Our net investment income was $0.26 per share. Core NII was $0.21 per share, and excluded $0.05 of one-time interest and dividend income. GAAP NAV decreased slightly to $7.60 per share from $7.71 per share, or 1.4%. This decrease was driven largely by valuation adjustments on equity call investments partially offset by net investment income in excess of the dividend.

Our debt portfolio continues to benefit from rising base rates, as of March 31st, our weighted average yield to maturity was 12.1%, which is up from 11.9% last quarter and 8.4% last year. As a result of a stable debt portfolio and growing net investment income. The board of directors has approved another increase in the quarterly dividend to $0.20 per share. This is an 8% increase from the prior quarter and the 38% increase from a year ago. The dividend will be paid on July 3rd to shareholders of record as of June 15th.

We are confident that with the continued strong credit performance, the increased dividend will be more than fully covered by net investment income. For the quarter ended March 31st, we invested 58 million in new and existing portfolio companies at a weighted average yield of 11.8% and at sales and repayments of 114 million. For the investment to new portfolio companies, the weighted average debt-to-EBITDA was 4.3 times. The weighted average interest coverage was two times and the weighted average loan-to-value was 49%.

On March 31st, the JV portfolio equals 748 million and together with our JV partner we continue to execute on the plan to grow the JV portfolio to $1 billion of assets. We believe that the increase in scale and the JV is attractive double-digit ROE will also enhance PNNT's earnings momentum. We continue to believe that the current vintage of middle market directly originated loans should be excellent leverages lower spreads and upfront fees are higher and covenants are tighter.

The credit quality of the portfolio continues to perform well as of March 31st. we had one non-accrual out of 135 different names a PNNT. This represents 1.1% of the portfolio cost and 0% at market value. Our investment of Walker Edison has returned to accrual status after completing a balance sheet restructuring. PNNT has an equity ownership and Dominion voting, which subsequent to quarter end settled their lawsuit with Fox News for $787 million. Dominion has communicated their intention to distribute the net settlement proceeds, and PNNT share is estimated to be approximately $12 million.

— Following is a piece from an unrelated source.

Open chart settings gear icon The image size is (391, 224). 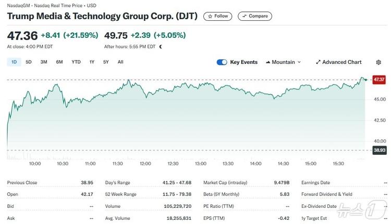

Now, let me turn to the current market environment. From an overall perspective in this market environment of inflation, rising interest rates, geopolitical risk, and a potentially weakening economy. We are well positioned as a lender focused on capital preservation in the United States, where the floating interest rates on our loans can protect against rising interest rates and inflation. We continue to believe that our focus on the core middle market provides the company with attractive investment opportunities where we are an important strategic capital to our borrowers.

We have a long-term track record of generating value by successfully financing high growth middle market companies in five key sectors. These are sectors where we have substantial domain expertise, know the right questions to ask and have an excellent track record. They are business services, consumer, government services in defense, health care, and software technology. These sectors have also been recession resilient, and tend to generate strong free cash flow. And our software vertical, we do not have any exposure to ARR loans.

In many cases were typically part of the first institutional capital into a company and the loans that we provide are important strategic capital that fuel the growth. And of that $10 million to $20 million EBITDA company grow to 30 million, 40 million, 50 million of EBITDA or more.

We typically participate in the upside by making an equity co-investment. High returns on these equity call investments have been excellent over time. Overall, for the platform from inception through March 31st. We've invested over $394 million in equity co-investments, have generated an IRR of 26% and a multiple on invested capital of 2.2 times.

Because we are an important strategic lending partner. The process impact of terms we receive is attractive. We have many weeks to do our diligence with care. We thoughtfully structure transactions with sensible credit statistics, meaningful covenants, substantial equity cushions to protect our capital, attractive upfront fees, and spreads and an equity co-investment. Additionally, from a monitoring perspective, we received monthly financial statements to help us stay on top of the companies.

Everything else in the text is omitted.